Newark Mayor Ras Baraka was recently asked what would happen “in an ideal world” if the Delaney Hall ICE facility were shut down, and his answer confirmed what conservatives have warned for years: he wants detention centers closed and wants those now in custody treated as if they can simply be allowed a path straight to citizenship. His remarks come amid protests and a hunger strike at Delaney Hall, and reveal the radical, feel‑good policies pushed by local Democrats that put politics ahead of public safety and the rule of law.
What played out outside Delaney Hall was no coincidence: activists, family members, and outside politicians rallied to pressure federal authorities, while detainees inside reportedly launched a hunger and work strike over conditions. The facility has become a flashpoint, with emotional scenes and accusations of mistreatment that the left uses to argue for abolition of enforcement — conveniently ignoring the facts and the rights of American citizens who expect secure borders.

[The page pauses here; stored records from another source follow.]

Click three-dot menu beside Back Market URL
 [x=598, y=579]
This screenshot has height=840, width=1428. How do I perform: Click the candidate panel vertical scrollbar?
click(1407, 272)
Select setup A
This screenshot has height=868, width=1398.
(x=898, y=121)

This is not a one‑off posture from Baraka; he and other Democrats have repeatedly framed enforcement as cruel and framed sheltering illegal entrants as a moral imperative, saying voters “don’t believe that people should be rounded up simply because they try to become citizens of the United States.” That rhetoric is politically useful for the open‑borders crowd, but it is disingenuous and dangerous when translated into city policy or pressure on federal operations.
Delaney Hall is an ICE‑operated detention site that the federal system uses to process and hold noncitizens while their cases proceed, and it operates within a legal framework designed to balance due process with public safety. You cannot simply flip a switch and convert someone into a U.S. citizen; doing so would throw immigration law, national sovereignty, and the integrity of legal immigration into chaos. Americans deserve leaders who understand that citizenship is earned through lawful channels, not handed out as a political stunt.
Mayor Baraka has also shown he prefers theatrical protest to constructive solutions: his office imposed a curfew around the facility after clashes that led to arrests at demonstrations, and this same mayor was even detained previously while protesting the site — actions that underline how performative politics now trumps steady governance in too many Democratic cities. While activists scream for abolition, ordinary citizens are left to deal with the consequences of lax enforcement and muddled policy.
Conservative Americans must call this what it is: a surrender to lawlessness dressed up as compassion. We can be compassionate and still insist on rules, due process, and secure borders; we can welcome lawful immigrants while protecting American communities from the chaos that results when politicians prioritize ideology over enforcement. It’s time Republicans and responsible local leaders push back hard — for the rule of law, for the safety of our neighborhoods, and for the promise of citizenship earned the right way.